— TASK DETAILS —
Reproduce exactly the lines below from the one containing "info@haverkamp.nl (276, 600)" through the one containing "Política de privacidad (208, 2516)", including both, and nothing else.

— DATA SECTION —
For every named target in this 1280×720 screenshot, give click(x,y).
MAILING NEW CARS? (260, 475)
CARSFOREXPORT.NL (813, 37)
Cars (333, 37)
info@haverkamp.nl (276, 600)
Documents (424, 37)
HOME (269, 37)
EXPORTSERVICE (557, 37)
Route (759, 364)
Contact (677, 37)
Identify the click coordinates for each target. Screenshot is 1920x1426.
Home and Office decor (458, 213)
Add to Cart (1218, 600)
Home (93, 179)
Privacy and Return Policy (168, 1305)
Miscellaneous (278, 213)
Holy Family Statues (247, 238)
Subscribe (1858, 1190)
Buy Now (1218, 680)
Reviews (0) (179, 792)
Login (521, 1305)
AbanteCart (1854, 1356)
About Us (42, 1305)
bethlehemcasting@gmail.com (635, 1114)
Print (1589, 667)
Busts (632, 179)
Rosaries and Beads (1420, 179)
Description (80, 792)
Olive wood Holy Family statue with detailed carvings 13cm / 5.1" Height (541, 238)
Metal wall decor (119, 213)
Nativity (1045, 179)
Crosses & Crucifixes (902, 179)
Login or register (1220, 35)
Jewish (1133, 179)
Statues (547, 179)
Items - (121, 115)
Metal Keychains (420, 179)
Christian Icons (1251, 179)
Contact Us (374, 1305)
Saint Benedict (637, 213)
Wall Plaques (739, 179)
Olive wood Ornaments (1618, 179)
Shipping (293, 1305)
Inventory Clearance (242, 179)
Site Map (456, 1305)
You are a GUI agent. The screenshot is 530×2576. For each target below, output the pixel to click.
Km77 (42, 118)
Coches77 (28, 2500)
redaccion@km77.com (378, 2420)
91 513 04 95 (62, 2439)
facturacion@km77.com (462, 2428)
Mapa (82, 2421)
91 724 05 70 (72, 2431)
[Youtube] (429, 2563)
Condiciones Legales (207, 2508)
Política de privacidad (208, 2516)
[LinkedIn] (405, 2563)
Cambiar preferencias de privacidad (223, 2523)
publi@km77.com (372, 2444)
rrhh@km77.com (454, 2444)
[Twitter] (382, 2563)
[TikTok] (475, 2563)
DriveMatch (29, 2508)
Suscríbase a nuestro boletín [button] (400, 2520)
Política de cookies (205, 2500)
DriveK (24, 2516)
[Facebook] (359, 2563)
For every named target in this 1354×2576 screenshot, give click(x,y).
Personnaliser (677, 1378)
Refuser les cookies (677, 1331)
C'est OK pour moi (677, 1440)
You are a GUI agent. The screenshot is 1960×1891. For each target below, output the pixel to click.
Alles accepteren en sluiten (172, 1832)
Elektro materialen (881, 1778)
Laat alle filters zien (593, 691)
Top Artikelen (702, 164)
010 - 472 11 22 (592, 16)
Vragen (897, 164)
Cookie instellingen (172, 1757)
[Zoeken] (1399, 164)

— EXPECTED ANSWER —
info@haverkamp.nl (276, 600)
Documents (424, 37)
HOME (269, 37)
EXPORTSERVICE (557, 37)
Route (759, 364)
Contact (677, 37)
Identify the click coordinates for each target. Screenshot is 1920x1426.
Home and Office decor (458, 213)
Add to Cart (1218, 600)
Home (93, 179)
Privacy and Return Policy (168, 1305)
Miscellaneous (278, 213)
Holy Family Statues (247, 238)
Subscribe (1858, 1190)
Buy Now (1218, 680)
Reviews (0) (179, 792)
Login (521, 1305)
AbanteCart (1854, 1356)
About Us (42, 1305)
bethlehemcasting@gmail.com (635, 1114)
Print (1589, 667)
Busts (632, 179)
Rosaries and Beads (1420, 179)
Description (80, 792)
Olive wood Holy Family statue with detailed carvings 13cm / 5.1" Height (541, 238)
Metal wall decor (119, 213)
Nativity (1045, 179)
Crosses & Crucifixes (902, 179)
Login or register (1220, 35)
Jewish (1133, 179)
Statues (547, 179)
Items - (121, 115)
Metal Keychains (420, 179)
Christian Icons (1251, 179)
Contact Us (374, 1305)
Saint Benedict (637, 213)
Wall Plaques (739, 179)
Olive wood Ornaments (1618, 179)
Shipping (293, 1305)
Inventory Clearance (242, 179)
Site Map (456, 1305)
You are a GUI agent. The screenshot is 530×2576. For each target below, output the pixel to click.
Km77 (42, 118)
Coches77 (28, 2500)
redaccion@km77.com (378, 2420)
91 513 04 95 (62, 2439)
facturacion@km77.com (462, 2428)
Mapa (82, 2421)
91 724 05 70 (72, 2431)
[Youtube] (429, 2563)
Condiciones Legales (207, 2508)
Política de privacidad (208, 2516)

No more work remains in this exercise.